让我们可视化 F-then-B 调度并量化气泡时间。

In [None]:
def visualize_pipeline_schedule(pipeline: GPipePipeline, title: str = "GPipe Schedule (F-then-B)"):
    """Visualize pipeline execution timeline."""
    timeline = pipeline.get_timeline_matrix()
    K, T = timeline.shape
    
    fig, ax = plt.subplots(figsize=(14, 6))
    
    # Create color map
    # Positive = forward (warm colors), negative = backward (cool colors), 0 = bubble (white)
    M = int(np.max(np.abs(timeline)))
    colors_forward = plt.cm.Reds(np.linspace(0.3, 0.9, M))
    colors_backward = plt.cm.Blues(np.linspace(0.3, 0.9, M))
    
    # Plot timeline
    for k in range(K):
        for t in range(T):
            val = timeline[k, t]
            if val > 0:  # Forward
                color = colors_forward[int(val) - 1]
                label = f'F{int(val)-1}'
            elif val < 0:  # Backward
                color = colors_backward[int(-val) - 1]
                label = f'B{int(-val)-1}'
            else:  # Bubble
                color = 'white'
                label = ''
            
            rect = plt.Rectangle((t, k), 1, 1, facecolor=color, edgecolor='black', linewidth=1)
            ax.add_patch(rect)
            
            if label:
                ax.text(t + 0.5, k + 0.5, label, ha='center', va='center', 
                       fontsize=9, fontweight='bold')
    
    ax.set_xlim(0, T)
    ax.set_ylim(0, K)
    ax.set_xlabel('Time Step', fontsize=12)
    ax.set_ylabel('Device', fontsize=12)
    ax.set_yticks(np.arange(K) + 0.5)
    ax.set_yticklabels([f'Device {k}' for k in range(K)])
    ax.set_xticks(np.arange(T) + 0.5)
    ax.set_xticklabels(np.arange(T))
    ax.set_title(title, fontsize=14, fontweight='bold')
    ax.invert_yaxis()
    
    # Add legend
    from matplotlib.patches import Patch
    legend_elements = [
        Patch(facecolor='salmon', label='Forward pass'),
        Patch(facecolor='lightblue', label='Backward pass'),
        Patch(facecolor='white', edgecolor='black', label='Bubble (idle)')
    ]
    ax.legend(handles=legend_elements, loc='upper right')
    
    plt.tight_layout()
    plt.show()


def compute_actual_bubble_time(timeline: np.ndarray) -> float:
    """Compute actual bubble fraction from timeline."""
    total_steps = timeline.size
    bubble_steps = np.sum(timeline == 0)
    return bubble_steps / total_steps


# Visualize the pipeline we created earlier
print("Visualizing GPipe pipeline schedule...\n")

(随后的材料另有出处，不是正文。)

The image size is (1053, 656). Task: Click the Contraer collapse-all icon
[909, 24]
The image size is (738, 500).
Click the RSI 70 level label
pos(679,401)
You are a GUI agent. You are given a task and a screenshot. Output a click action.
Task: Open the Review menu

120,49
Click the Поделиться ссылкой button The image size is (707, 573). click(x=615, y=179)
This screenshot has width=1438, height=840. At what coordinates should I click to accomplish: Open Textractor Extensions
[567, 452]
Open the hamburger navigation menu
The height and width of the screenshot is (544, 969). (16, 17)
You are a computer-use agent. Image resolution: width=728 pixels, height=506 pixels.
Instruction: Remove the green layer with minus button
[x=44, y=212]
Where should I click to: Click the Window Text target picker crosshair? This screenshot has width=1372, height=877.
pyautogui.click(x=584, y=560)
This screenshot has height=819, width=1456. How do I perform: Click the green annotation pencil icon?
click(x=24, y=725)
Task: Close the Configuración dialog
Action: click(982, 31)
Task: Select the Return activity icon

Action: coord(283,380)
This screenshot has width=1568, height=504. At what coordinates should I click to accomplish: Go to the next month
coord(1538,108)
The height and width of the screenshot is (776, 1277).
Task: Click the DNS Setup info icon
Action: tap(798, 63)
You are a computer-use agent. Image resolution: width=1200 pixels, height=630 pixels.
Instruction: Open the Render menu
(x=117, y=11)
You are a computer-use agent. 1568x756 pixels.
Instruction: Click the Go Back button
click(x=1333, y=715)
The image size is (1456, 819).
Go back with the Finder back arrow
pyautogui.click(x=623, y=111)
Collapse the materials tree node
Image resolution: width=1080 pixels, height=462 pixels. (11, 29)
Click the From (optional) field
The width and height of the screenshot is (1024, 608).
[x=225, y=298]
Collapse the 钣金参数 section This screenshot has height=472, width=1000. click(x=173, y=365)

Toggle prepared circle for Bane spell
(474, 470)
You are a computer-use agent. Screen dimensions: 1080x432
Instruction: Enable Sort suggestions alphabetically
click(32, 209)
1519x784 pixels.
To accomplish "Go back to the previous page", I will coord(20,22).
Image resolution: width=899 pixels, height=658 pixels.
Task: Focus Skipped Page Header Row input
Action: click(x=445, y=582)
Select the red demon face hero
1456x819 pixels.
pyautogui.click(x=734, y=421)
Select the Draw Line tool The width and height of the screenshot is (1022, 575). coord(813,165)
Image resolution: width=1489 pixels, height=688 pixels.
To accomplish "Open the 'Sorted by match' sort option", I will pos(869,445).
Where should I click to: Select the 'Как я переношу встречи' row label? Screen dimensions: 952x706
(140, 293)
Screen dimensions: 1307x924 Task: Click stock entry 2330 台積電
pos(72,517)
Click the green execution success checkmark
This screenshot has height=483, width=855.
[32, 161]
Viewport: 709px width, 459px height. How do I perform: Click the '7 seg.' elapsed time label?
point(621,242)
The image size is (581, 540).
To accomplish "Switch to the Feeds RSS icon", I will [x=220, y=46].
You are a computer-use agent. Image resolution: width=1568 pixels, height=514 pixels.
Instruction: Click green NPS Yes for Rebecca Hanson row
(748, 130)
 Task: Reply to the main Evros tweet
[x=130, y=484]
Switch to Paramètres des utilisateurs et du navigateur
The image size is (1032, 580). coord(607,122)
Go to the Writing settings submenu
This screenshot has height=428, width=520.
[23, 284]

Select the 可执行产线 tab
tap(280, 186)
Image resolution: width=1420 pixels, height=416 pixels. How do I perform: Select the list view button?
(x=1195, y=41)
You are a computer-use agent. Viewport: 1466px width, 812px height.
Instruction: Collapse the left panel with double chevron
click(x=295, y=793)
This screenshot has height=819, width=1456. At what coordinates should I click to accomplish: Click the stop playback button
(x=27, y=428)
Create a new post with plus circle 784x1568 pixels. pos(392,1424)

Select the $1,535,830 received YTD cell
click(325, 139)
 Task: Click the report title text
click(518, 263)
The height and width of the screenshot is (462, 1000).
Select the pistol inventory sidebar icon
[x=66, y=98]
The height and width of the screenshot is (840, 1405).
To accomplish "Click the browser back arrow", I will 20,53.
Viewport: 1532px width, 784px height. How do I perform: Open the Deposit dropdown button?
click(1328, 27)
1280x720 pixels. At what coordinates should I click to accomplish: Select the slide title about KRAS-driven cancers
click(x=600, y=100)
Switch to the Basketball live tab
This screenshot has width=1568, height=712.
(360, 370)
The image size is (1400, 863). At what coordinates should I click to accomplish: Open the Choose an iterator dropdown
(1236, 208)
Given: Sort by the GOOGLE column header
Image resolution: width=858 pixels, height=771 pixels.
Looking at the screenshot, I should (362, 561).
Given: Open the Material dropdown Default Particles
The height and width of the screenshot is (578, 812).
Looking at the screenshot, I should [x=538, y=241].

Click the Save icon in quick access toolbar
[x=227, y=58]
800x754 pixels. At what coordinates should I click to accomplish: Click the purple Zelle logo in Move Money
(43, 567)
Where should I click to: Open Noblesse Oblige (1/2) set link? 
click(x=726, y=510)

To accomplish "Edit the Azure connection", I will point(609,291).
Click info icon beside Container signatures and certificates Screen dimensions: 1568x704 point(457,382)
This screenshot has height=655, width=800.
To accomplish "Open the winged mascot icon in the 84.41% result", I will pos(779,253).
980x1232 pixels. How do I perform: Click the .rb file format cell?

visualize_pipeline_schedule(pipeline_remat, f"GPipe: K={K} devices, M={M} micro-batches")

# Analyze bubble time
timeline = pipeline_remat.get_timeline_matrix()
actual_bubble = compute_actual_bubble_time(timeline)
theoretical_bubble = compute_bubble_fraction(K, M)

print(f"\nBubble Time Analysis (K={K}, M={M}):")
print(f"  Theoretical bubble fraction: {theoretical_bubble:.3f} ({theoretical_bubble*100:.1f}%)")
print(f"  Actual bubble fraction:      {actual_bubble:.3f} ({actual_bubble*100:.1f}%)")
print(f"  Pipeline efficiency:         {(1-actual_bubble)*100:.1f}%")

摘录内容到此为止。